Advanced Video Techs. LLC v. HTC Corp., Nos. 2016-2309, 2016-2310, 2016-2311, 2018 U.S. App. LEXIS 682 (Fed. Cir. Jan. 11, 2018) (Before Newman, O’Malley, and Reyna, J.) (Opinion for the court, Reyna, J.) (Concurring opinion, O’Malley, J.) (Dissenting opinion, Newman, J.)
U.S. Patent No. 5,781,788 (the ?788 Patent) lists three co-inventors: Woo, Li, and Hsiun. The invention was created while the co-inventors were employed by Infochips Systems. inventors Woo and Li assigned their co-ownership interests to Advanced Video, Infochip’s successor. The sole issue on appeal was whether Hsiun transferred her co-ownership interest to Advanced Video under her Employment Agreement with Infochips.
In 2011, Advanced Video filed suit against HTC for patent infringement in the Southern District of New York. The district court dismissed the suit for lack of standing, finding that Advanced Video did not have an ownership interest in the patent. In 2015, the Delaware Court of Chancery appointed a receiver to transfer any patent rights held by Advanced Video’s predecessor to Advanced Video. After the transfer, Advanced Video filed three new patent infringement suits, arguing that it acquired Ms. Hsiun’s ownership rights pursuant to three provisions in her Employment Agreement with Infochips: a will assign provision, a trust provision, and a quitclaim provision. The district again court dismissed the suits for lack of standing, finding that Ms. Hsuin was not a party, had not consented to the suits, and never transferred her ownership interest to Advanced Video. The appeal followed.
The Federal Circuit affirmed. Taken together, neither the will assign, the trust, nor the quitclaim provisions of the Employment Agreement operated to assign Ms. Hsiun’s ownership rights in the ?788 Patent to Advanced Video. First, language in the Employment Agreement that Ms. Hsuin “will assign to the Company” all her right, title, and interest in any inventions developed as an employee merely indicated a promise to assign her ownership rights in the future, not a present assignment of her rights. Second, language in the Agreement that Ms. Hsiun “will hold in trust” her ownership interests in inventions created as an employee “for the sole right and benefit of the Company” did not create an immediate trust under California law and, even if it had, Ms. Hsiun never transferred her ownership rights out of the trust to Advanced Video.
Advanced Video could have sought to enforce Ms. Hsiun’s obligation to transfer her rights under the trust by bringing an action against her, but it never did so.

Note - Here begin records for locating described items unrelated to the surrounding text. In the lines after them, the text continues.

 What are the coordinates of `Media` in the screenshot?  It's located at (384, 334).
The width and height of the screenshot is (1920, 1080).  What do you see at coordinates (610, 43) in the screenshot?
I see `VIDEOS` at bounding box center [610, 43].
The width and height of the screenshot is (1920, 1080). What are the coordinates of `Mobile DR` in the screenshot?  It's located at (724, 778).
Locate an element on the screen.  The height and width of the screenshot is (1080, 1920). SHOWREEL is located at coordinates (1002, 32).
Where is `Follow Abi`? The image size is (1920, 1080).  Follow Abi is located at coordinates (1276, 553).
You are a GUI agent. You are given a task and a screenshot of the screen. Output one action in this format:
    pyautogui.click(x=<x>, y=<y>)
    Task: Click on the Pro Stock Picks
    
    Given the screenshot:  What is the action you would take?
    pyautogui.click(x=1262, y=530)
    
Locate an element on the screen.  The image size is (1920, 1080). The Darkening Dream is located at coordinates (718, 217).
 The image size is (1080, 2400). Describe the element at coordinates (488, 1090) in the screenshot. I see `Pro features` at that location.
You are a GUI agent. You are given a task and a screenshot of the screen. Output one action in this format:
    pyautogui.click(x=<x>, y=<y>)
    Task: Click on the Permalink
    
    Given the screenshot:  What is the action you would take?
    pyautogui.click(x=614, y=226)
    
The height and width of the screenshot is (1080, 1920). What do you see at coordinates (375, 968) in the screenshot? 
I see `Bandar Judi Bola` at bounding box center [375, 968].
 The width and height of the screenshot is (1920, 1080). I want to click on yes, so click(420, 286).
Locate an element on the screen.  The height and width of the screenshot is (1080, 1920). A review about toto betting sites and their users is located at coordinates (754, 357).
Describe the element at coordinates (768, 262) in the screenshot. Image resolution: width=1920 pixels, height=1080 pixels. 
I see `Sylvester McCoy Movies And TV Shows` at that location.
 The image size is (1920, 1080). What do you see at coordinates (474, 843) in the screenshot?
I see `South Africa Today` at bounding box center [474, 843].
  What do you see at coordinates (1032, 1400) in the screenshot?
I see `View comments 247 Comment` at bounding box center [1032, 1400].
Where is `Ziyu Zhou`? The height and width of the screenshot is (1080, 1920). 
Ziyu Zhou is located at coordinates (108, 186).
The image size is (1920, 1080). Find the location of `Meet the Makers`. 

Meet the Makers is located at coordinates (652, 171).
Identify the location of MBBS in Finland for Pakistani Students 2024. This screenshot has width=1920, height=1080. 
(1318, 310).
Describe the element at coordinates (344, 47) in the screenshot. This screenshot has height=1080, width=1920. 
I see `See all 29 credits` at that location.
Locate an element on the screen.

Additionally, as a non-consenting co-owner, Ms. Hsiun could not be involuntarily joined to the case under Federal Rule of Civil Procedure 19. Finally, language in the Agreement that Ms. Hsuin “hereby waive[s] and quitclaim[s] to the Company any and all claims” to patents assigned to the company was inoperable, because (again) Ms. Hsuin had never assigned her rights. As a result, Advanced Video never had full ownership of the ?788 Patent and lacked standing to maintain the suits.
Judge O’Malley concurred that the suit must be dismissed because Advanced Video did not have full ownership of the ?788 Patent and because Ms. Hsiun was not a party to the suit. However, Judge O’Malley argued that Ms. Hsiun could be involuntarily joined to the suit under Rule 19. The Rule provides that “[a] person who is subject to service of process and whose joinder will not deprive the court of subject-matter jurisdiction must be joined as a party if in that person’s absence, the Court cannot accord complete relief among the parties.” Judge O’Malley concluded that this should apply to all cases, including patent cases. The Federal Circuit has no governing precedent and has never explained the basis for its exception, that a non-consenting co-owner of a patent cannot be joined. The Court should either clarify the basis for its rule against involuntary joinder of co-owners in patent infringement suits or hold that Rule 19 applies in patent cases.
Judge Newman dissented, arguing that Advanced Video had full ownership of the ?788 Patent and standing to sue for infringement. She found that the Employment Agreement, including the will assign, trust and quitclaim provisions, demonstrated a mutual intent and understanding that any inventions created during Ms. Hsiun’s employment at Infochips would be owned by Infochips. Based on the terms of the Agreement, a separate assignment document was not necessary to assign ownership of the invention to Infochips. Judge Newman noted that Ms. Hsiun has never asserted any ownership interest in the ?788 Patent and had not objected to the infringement suits.
A patent infringement suit cannot be maintained unless all co-owners of the patent are parties to the suit. A non-consenting patent owner cannot be involuntarily joined to an infringement suit under Federal Rule of Civil Procedure 19. An employment agreement whereby an employee ‘will assign’ rights or holds them ‘in trust’ for a future assignment, or waives rights if they were assigned, did not transfer ownership without an actual assignment.